Non è giusto tassare i patrimoni
Si tratta di una ricchezza frutto di redditi già tassati in precedenza. È più che mai necessario, invece, contenere spesa pubblica e «sommerso»
Pubblichiamo l’intervento di Roberto D’Imperio, consigliere delegato alla fiscalità del CNDCEC. Precisiamo, su richiesta dell’Autore, che l’intervento è a titolo personale.
Non posso fare a meno di intervenire nel recente dibattito alimentato con fervore dal nostro collega Zanetti, in merito all’opportunità di introdurre in Italia una tassazione di tipo patrimoniale, soprattutto dopo il recente studio OCSE, dal quale emergerebbe che un tale tipo di tassazione potrebbe essere utilizzato per realizzare un sistema fiscale equilibrato e idoneo a favorire lo sviluppo economico.
Non vi è dubbio, infatti, che il patrimonio sia uno dei possibili oggetti di prelievo - esempio ne è l’ICI che grava, tuttora, in maniera diversificata, sugli immobili di proprietà. Tuttavia, prima di lasciarsi sedurre da facili ideologismi, è necessario individuare il discrimen tra quello che può ritenersi un legittimo risparmio frutto di redditi già in precedenza ampiamente tassati e la cui eventuale rendita, proprio per tale ragione, gode di una forma di prelievo per così dire meno “depauperativa”, e quello che è il frutto di “pure” attività speculative che in quanto tali non meritano tutela alcuna.

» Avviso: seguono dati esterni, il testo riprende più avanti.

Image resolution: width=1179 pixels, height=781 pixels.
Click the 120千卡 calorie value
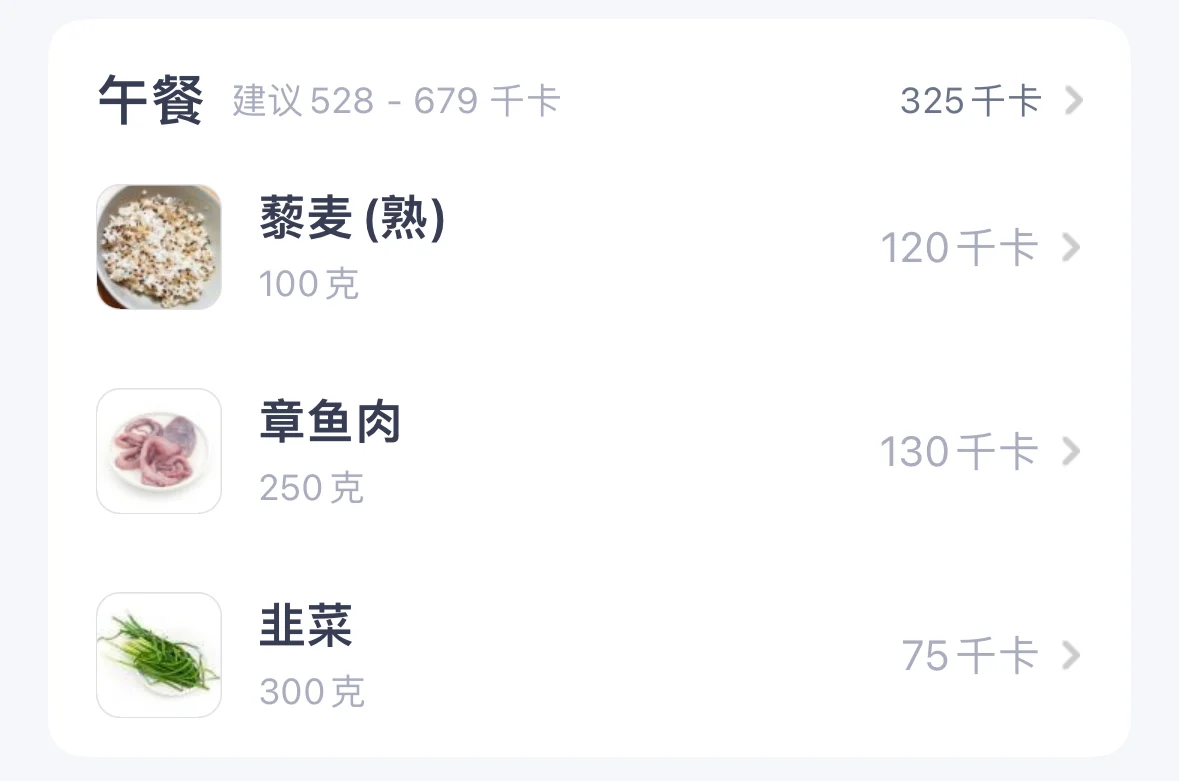(x=959, y=248)
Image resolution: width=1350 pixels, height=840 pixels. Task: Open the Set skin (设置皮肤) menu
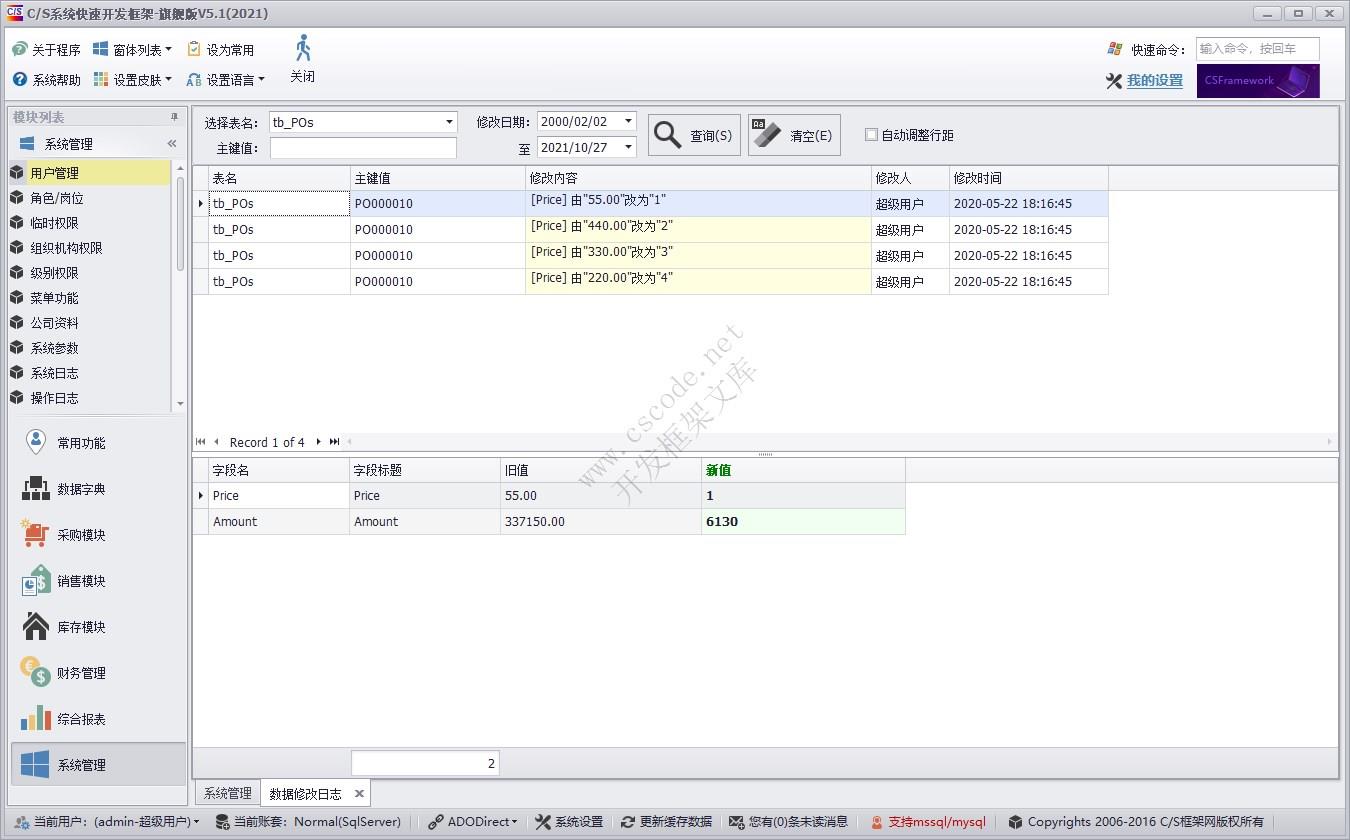(x=133, y=80)
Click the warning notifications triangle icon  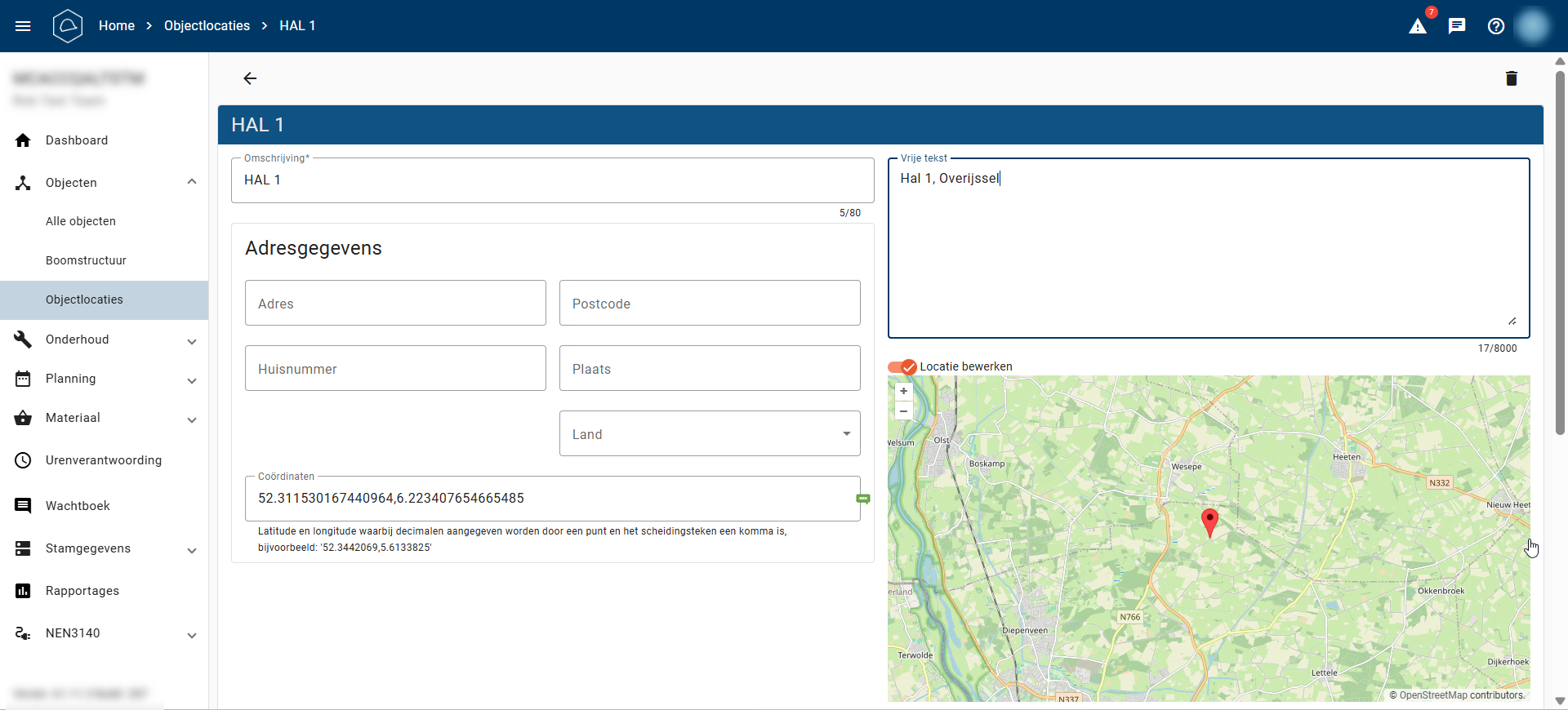click(1418, 26)

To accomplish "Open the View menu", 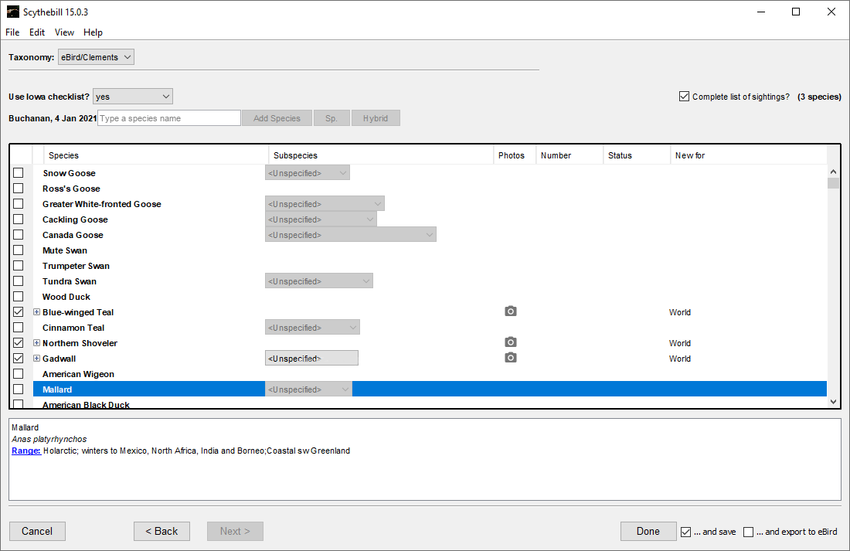I will click(64, 33).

Parlare di opportunità di tassazione di grandi patrimoni trascura, infatti, di meditare sulla circostanza che, proprio in virtù della progressività del sistema di imposizione diretta vigente nel nostro Paese, tale ricchezza ha già subìto un prelievo più che proporzionale nel momento della sua produzione. Introdurre un’ulteriore forma di prelievo su tale ricchezza, dunque, equivale unicamente a penalizzare chi, dopo aver adempiuto al dovere di contribuzione alla spesa sociale secondo le regole “etiche” stabilite dal nostro Costituente, predilige l’investimento ed il risparmio al consumo improduttivo.
A questo proposito ritengo che, proprio perché in Italia il reddito da lavoro è pesantemente tassato, non sia proponibile l’introduzione di un aggravio del prelievo sui patrimoni ed i loro frutti, che altro non sono se non l’impiego di quello stesso reddito già gravato al momento in cui è stato prodotto.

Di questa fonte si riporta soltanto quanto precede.